Exercise directions: Transcribe each record exactly. Include every one.
────────────────
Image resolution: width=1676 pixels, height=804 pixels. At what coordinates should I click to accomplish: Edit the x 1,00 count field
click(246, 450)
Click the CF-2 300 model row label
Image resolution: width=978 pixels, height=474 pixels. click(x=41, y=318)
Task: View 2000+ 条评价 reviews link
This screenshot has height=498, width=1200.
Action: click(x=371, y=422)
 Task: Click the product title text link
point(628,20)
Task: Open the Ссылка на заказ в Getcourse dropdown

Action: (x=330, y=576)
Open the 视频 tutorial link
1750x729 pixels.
────────────────
Answer below:
Image resolution: width=1676 pixels, height=804 pixels. At what coordinates should I click to accomplish: Edit the x 1,00 count field
click(246, 450)
Click the CF-2 300 model row label
Image resolution: width=978 pixels, height=474 pixels. click(x=41, y=318)
Task: View 2000+ 条评价 reviews link
This screenshot has height=498, width=1200.
Action: click(x=371, y=422)
 Task: Click the product title text link
point(628,20)
Task: Open the Ссылка на заказ в Getcourse dropdown

Action: (x=330, y=576)
Open the 视频 tutorial link
1750x729 pixels.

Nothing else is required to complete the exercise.